Why Your Founder is Failing Your Brand

By Jami Oetting, senior vice president of content at Influence & Co.

Design and a focus on user experience have jumped to the top of a startup’s checklist. And it has proven to be worth the attention. Just look to some of the acquisitions that have been made during the past few years: Instagram and Push Pop Press, by Facebook; Massive Health, by Jawbone; Typekit, by Adobe and Hunch by eBay. All these startups are co-founded or led by designers.

But while design has infiltrated the startup mentality, many entrepreneurs still struggle with a larger problem: branding.

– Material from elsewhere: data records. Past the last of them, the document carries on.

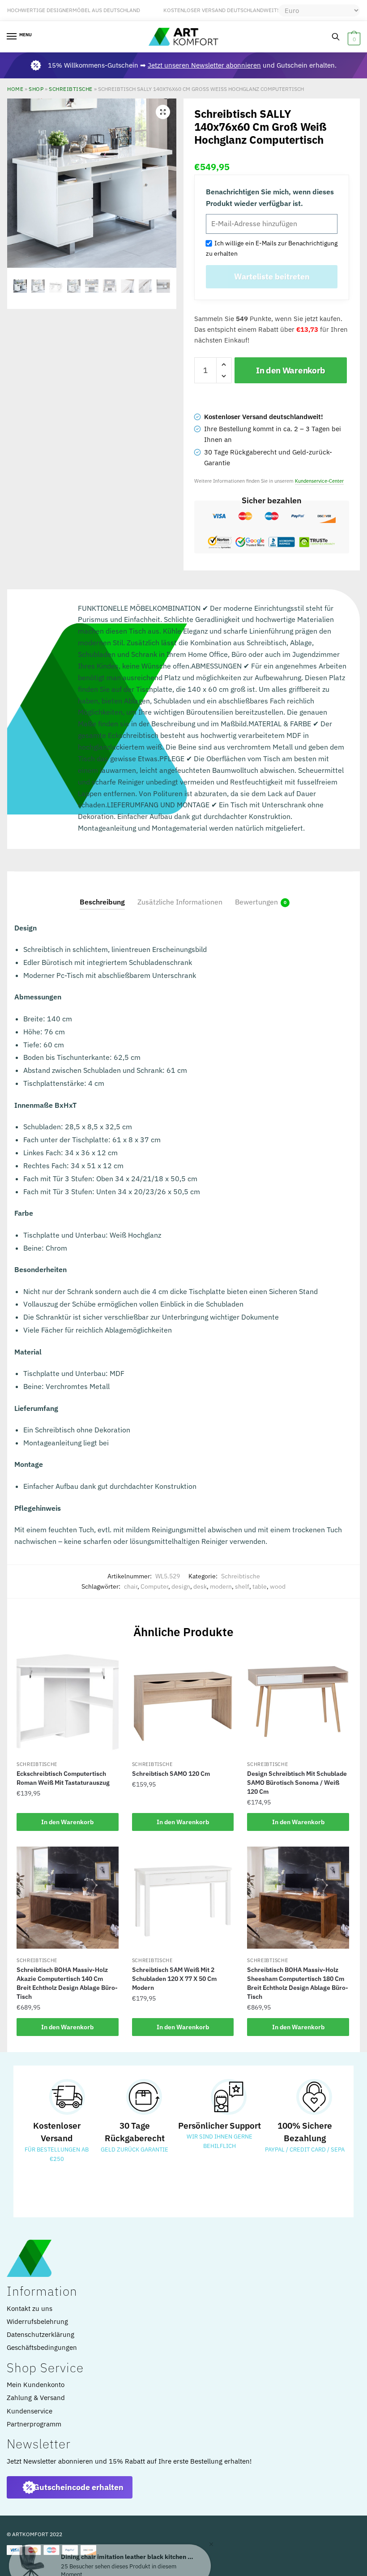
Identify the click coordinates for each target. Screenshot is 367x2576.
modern (221, 1586)
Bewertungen (256, 901)
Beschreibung (102, 901)
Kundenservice (29, 2411)
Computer (154, 1586)
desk (200, 1586)
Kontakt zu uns (29, 2308)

While founders now realize user experience is as important to your brand’s identity– as font choices, color and style– a brand is more than the culmination of a few clicks of a mouse. There are too many young companies offering the same type of product with similar features and a hip name usually ending in a .ly.

But a brand, one that people love or hate, or love to hate, is human-like — almost tangible. A brand has a mission that says how and why it is solving a problem, changing an industry, disrupting a market.  

In the tech startup boom, it is now much more difficult to differentiate your product from a variety of similar services and create an experience that extends beyond a monitor. Consumers need more. Founders, you need to speak up!

The visionaries of companies are changing the way we work, play, sleep, read and communicate. Their ideas have led to a larger discussion on how we live and interact in the world. Their personalities and values are reflected in the products they create. Entrepreneurs need to own their brand, eventually becoming synonymous with their own company. You need to make “you” a brand that incites discussion, intrigue and interest. Many founders like Ryan Smith of Qualtrics discusses market research and online survey insights and Hannah Donovan, the founder of This Is My Jam, discusses real-time web and designing for data.

Each of these founders launched a company. They write about their companies. But each person has a viewpoint that adds to a larger discussion on how his or her solution solves a problem. They are not selling but are educating and discussing.

Founders need to prompt ongoing, in-depth conversations about their industry in order to build their brand. Here’s how:

1. Define your product’s ultimate goal

This should align with what you want to accomplish in your industry. Use this goal to define what you want to talk about, whether that is how technology is changing the way we exchange and track our money, or discussing how people learn in the 21st century. Make it lofty. It should surprise and excite!

2. Establish what broader discussions are going on in your specific industry

Who is talking about it and what are they saying? Because of your company’s specific mission and goals, you should have a distinct viewpoint to add. People and publishers want opinions and yours should be strong and credible.

3. Find out what problems your customers are having

Think of the competition between Jawbone UP and Nike Fuelband. While the media might lead the “this-versus-that” debate, each company should be discussing the future of our interactions with tech devices and health data. Answer the questions of your competitors’ clients. Only then will the discussion will begin to revolve around you.

Talking about company culture and “innovation” may provide you with a nice number of social shares. But eventually, you need to lead the discussion. Only then will your customers see a brand worth the attention.